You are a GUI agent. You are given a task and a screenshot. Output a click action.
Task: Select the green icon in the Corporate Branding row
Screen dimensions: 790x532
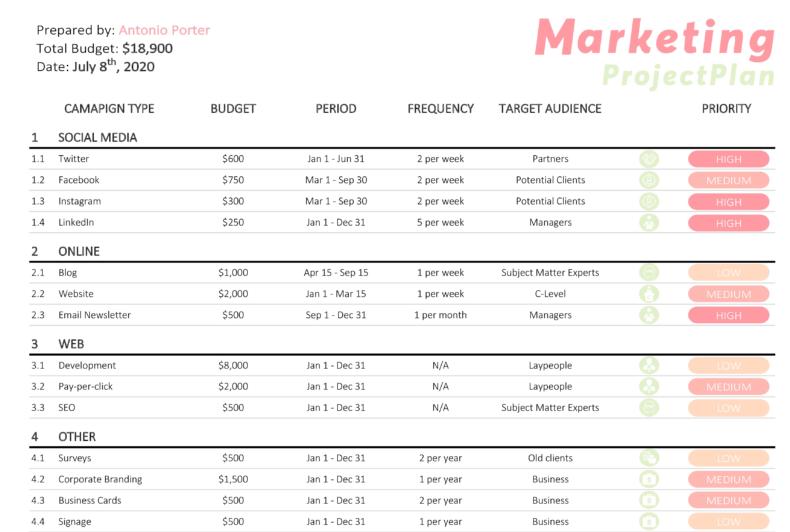649,480
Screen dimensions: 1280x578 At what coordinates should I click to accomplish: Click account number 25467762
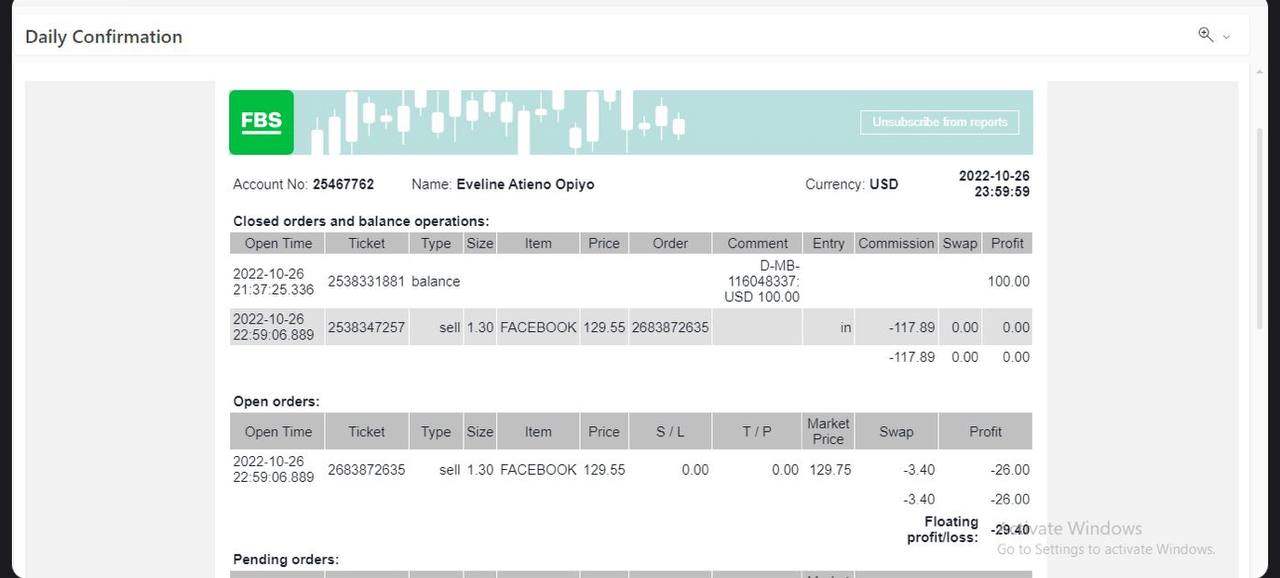pyautogui.click(x=343, y=184)
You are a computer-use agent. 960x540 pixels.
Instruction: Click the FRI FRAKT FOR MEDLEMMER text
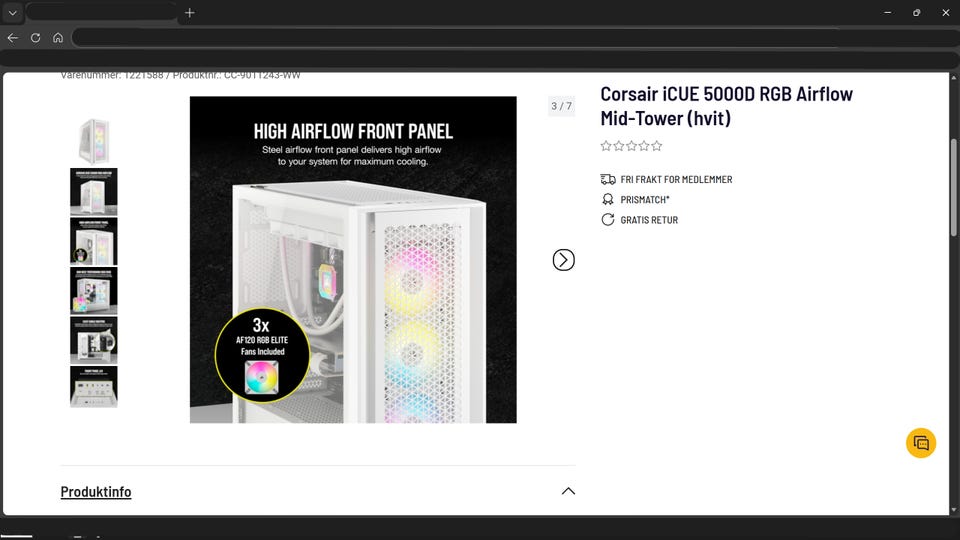(676, 179)
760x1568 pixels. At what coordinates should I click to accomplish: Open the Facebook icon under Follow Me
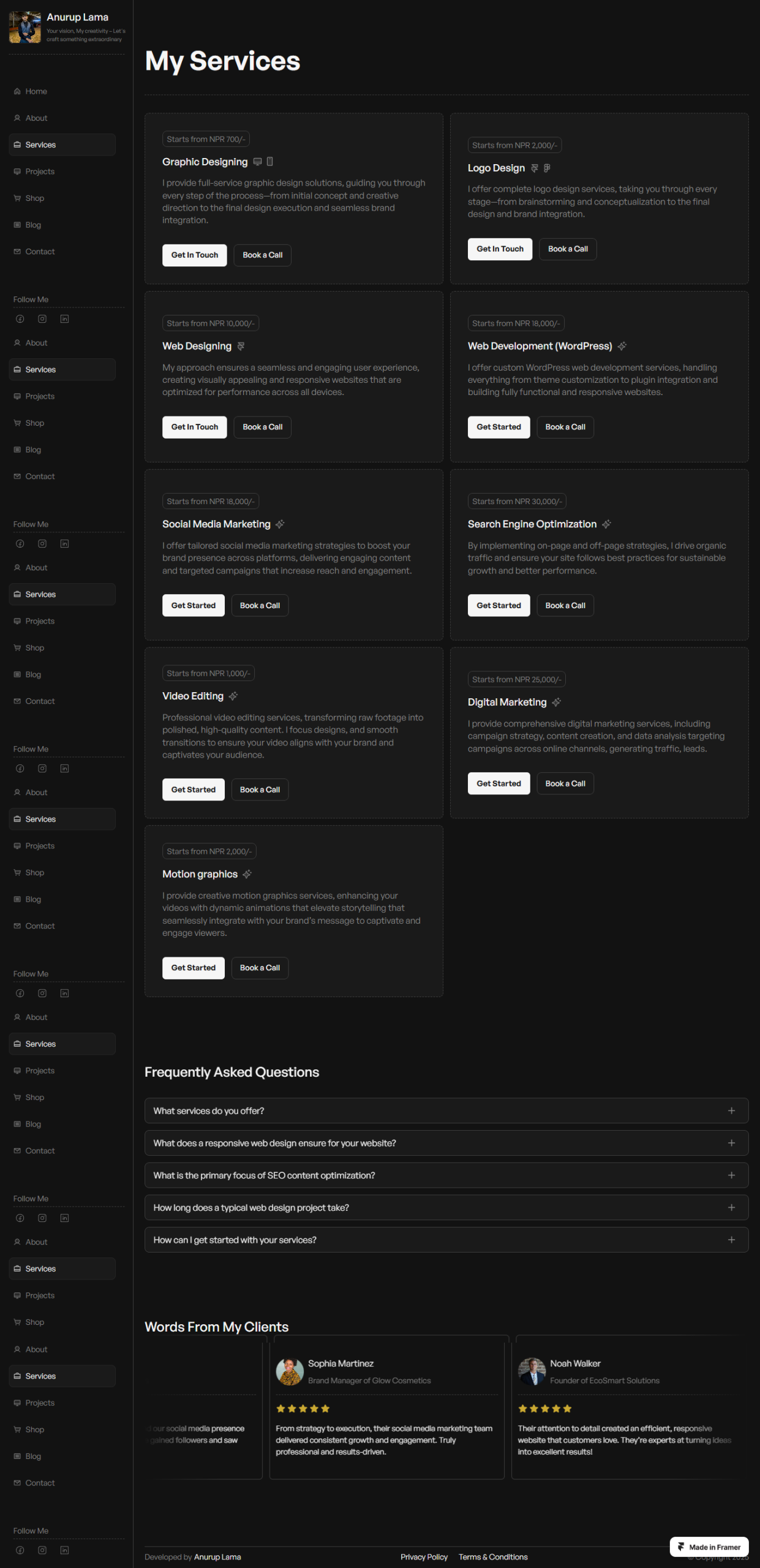point(20,318)
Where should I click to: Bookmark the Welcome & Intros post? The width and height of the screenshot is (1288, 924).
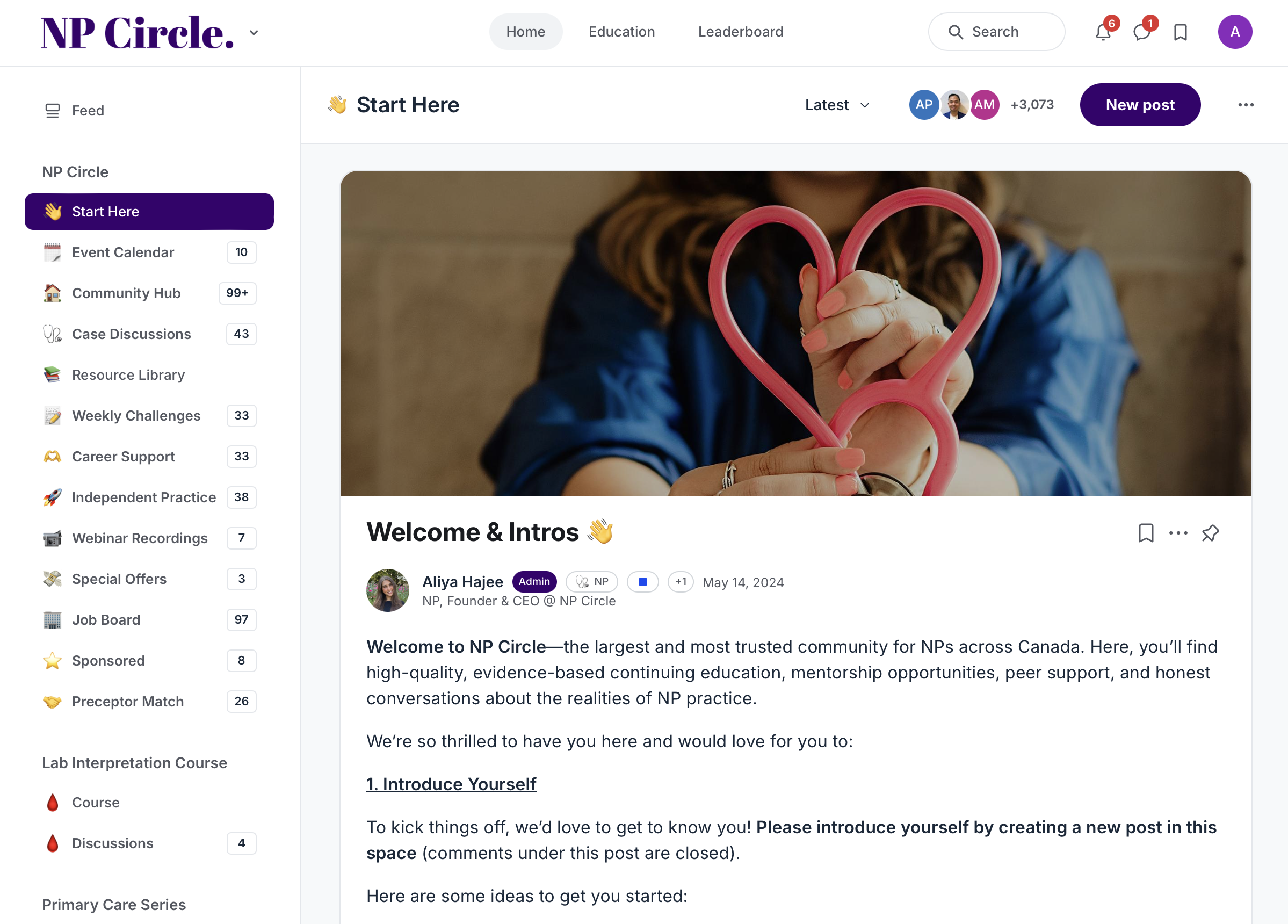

--- WHAT IS REQUIRED ---
All that is required is an exact reproduction of the lines from the one containing "Screen dimensions: 1280x578" to the final line of the listing above, pictures omitted.

--- SOLUTION FOR THIS PROBLEM ---
Screen dimensions: 1280x578 At what coordinates should I click to accomplish: Click account number 25467762
pyautogui.click(x=343, y=184)
You are a computer-use agent. 960x540 pixels.
Instruction: Click the FRI FRAKT FOR MEDLEMMER text
(676, 179)
760x1568 pixels. At what coordinates should I click to accomplish: Open the Facebook icon under Follow Me
point(20,318)
Where should I click to: Bookmark the Welcome & Intros post? The width and height of the screenshot is (1288, 924).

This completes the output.